An Uber driver admitted to raping a woman who was doubled over vomiting when he picked her up, calling nonconsensual sex a "perk" of the job.
The 26-year-old Miami woman was celebrating Labor Day weekend when she and a friend left a club in Wynwood and were offered a ride home in Sept. 2017.
The driver _ Fredrick Gaston, 51_ had a history of predatory behavior, despite being hired by the ride hailing company.
On the evening of the attack, the woman's friend helped her get into the car's passenger seat, while he sat in the back.
Gaston dropped the friend off first, while the woman got sick again in the car. She faded in an out of consciousness as she was driven home, the Miami New Times reported.
Once alone with the woman, Gaston penetrated her with his fingers, according to police. He then parked the car and raped her.
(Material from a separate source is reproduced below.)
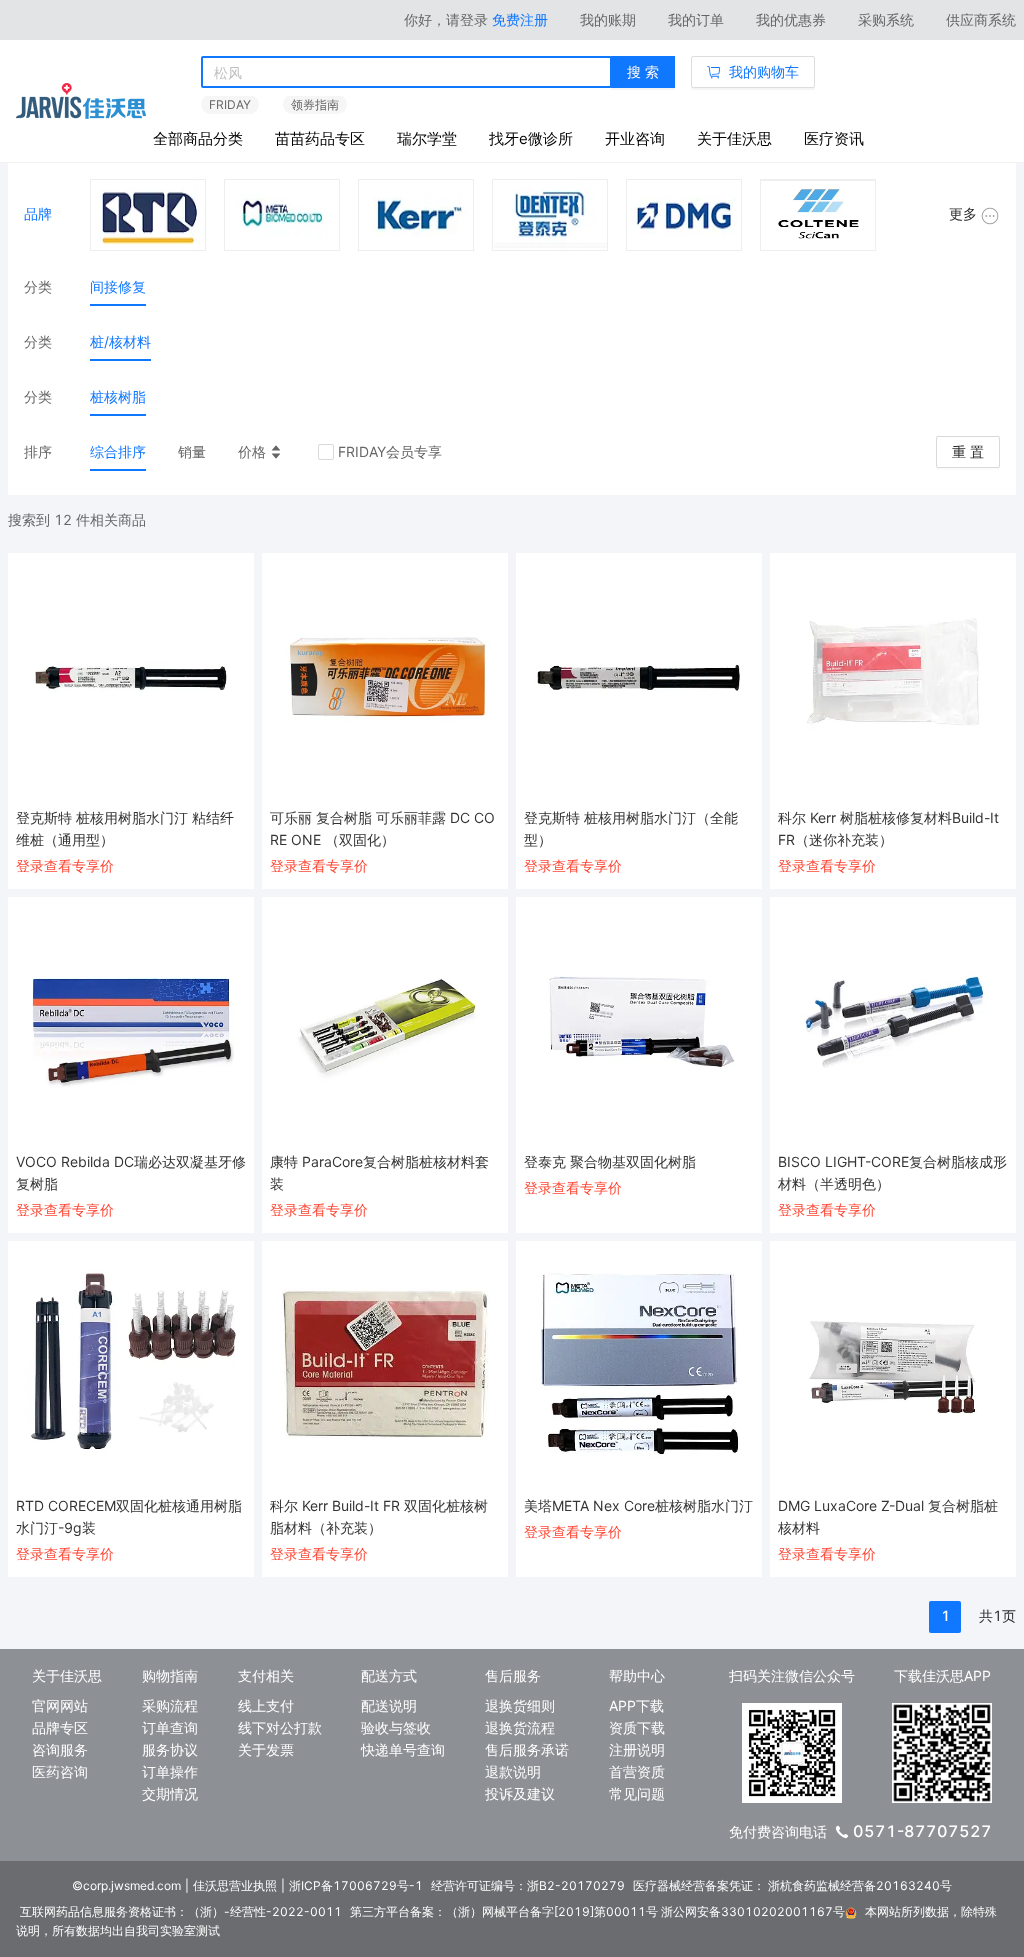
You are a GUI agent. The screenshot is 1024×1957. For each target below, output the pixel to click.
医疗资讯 (834, 138)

It took police until December 2017 to locate the suspect _ who admitted to having sex with the woman, according to the report.
Gaston said he remembered the woman being "really messed up" and "completely out of it," according to Special Victims Detective Michelle Farinas' deposition, obtained by the Miami New Times.
He also admitted to raping her.
The woman told a neighbor what had happened and asked him to call police.
North Miami Police Officer Anthony Murphy said he remembered the victim repeating: "I've been raped," he said in a deposition.
"She was in distress. She was crying. She was breathing heavily. She couldn't catch her breath," Murphy told public defender Brian McCormack, according to the report.
The victim later told detectives that she was too intoxicated to stop her attacker, and feared he would harm her if she protested.
Surveillance footage from outside El Patio, the club the pair of friends partied at, shows that Gaston had lingered there.
Additional footage shows Gaston trolling for passengers outside of nearby bars.
Gaston was arrested and his been in jail ever since on a charge of sexual battery on a physically incapacitated victim, a felony.
His criminal case will go to trial on Oct. 29.